4. A device for controlling corkage on Akizuki pear fruit, characterized in that: It includes a support frame (1) for use as a support carrier, a swing frame (2) set on the support frame (1), a fertilizer assembly (3) set on the swing frame (2), and a spray assembly (4) set on the swing frame (2).

5. The device for preventing corking of Akizuki pear fruit according to claim 4, characterized in that: The support frame (1), swing frame (2), fertilization component (3), and spraying component (4) are interconnected in a manner that ensures normal nutrient transport under the regulation of trace elements during the fruiting state of Akizuki pear.

6. The device for preventing corking of Akizuki pear fruit according to claim 4, characterized in that: It also includes a first accessory device, and the first accessory device is configured to include a straw mat (5) and a winding shaft (6). Alternatively, it may also include a second accessory device and the second accessory device may be configured as a monitoring component (7). Alternatively, it may also include a third accessory device and the third accessory device may be configured as a temperature control chamber (8).
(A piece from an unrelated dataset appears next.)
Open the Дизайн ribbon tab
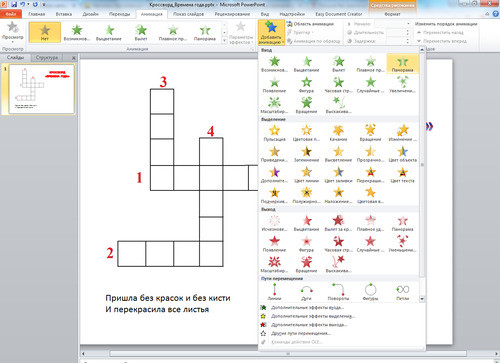 90,14
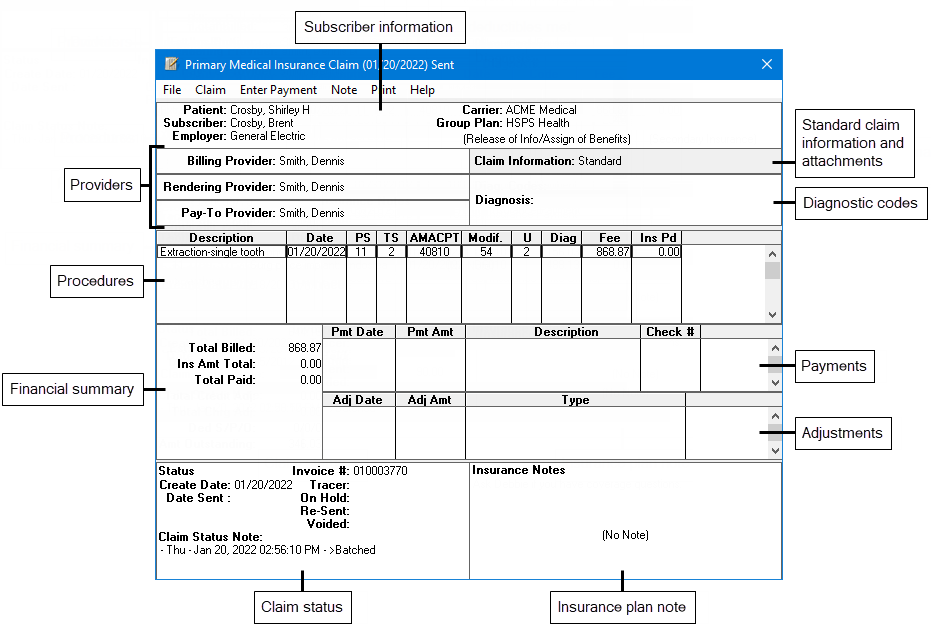Screen dimensions: 931x633
Task: Open the Claim menu
Action: coord(210,89)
7. The device for preventing corking of Akizuki pear fruit according to claim 6, characterized in that: in The support frame (1) is equipped with a swing frame (2), a winding shaft (6), a monitoring component (7) and a temperature control box (8). The swing frame (2) is equipped with a fertilizer component (3) and a spraying component (4). A straw curtain (5) is installed between the winding shaft (6) and the swing frame (2).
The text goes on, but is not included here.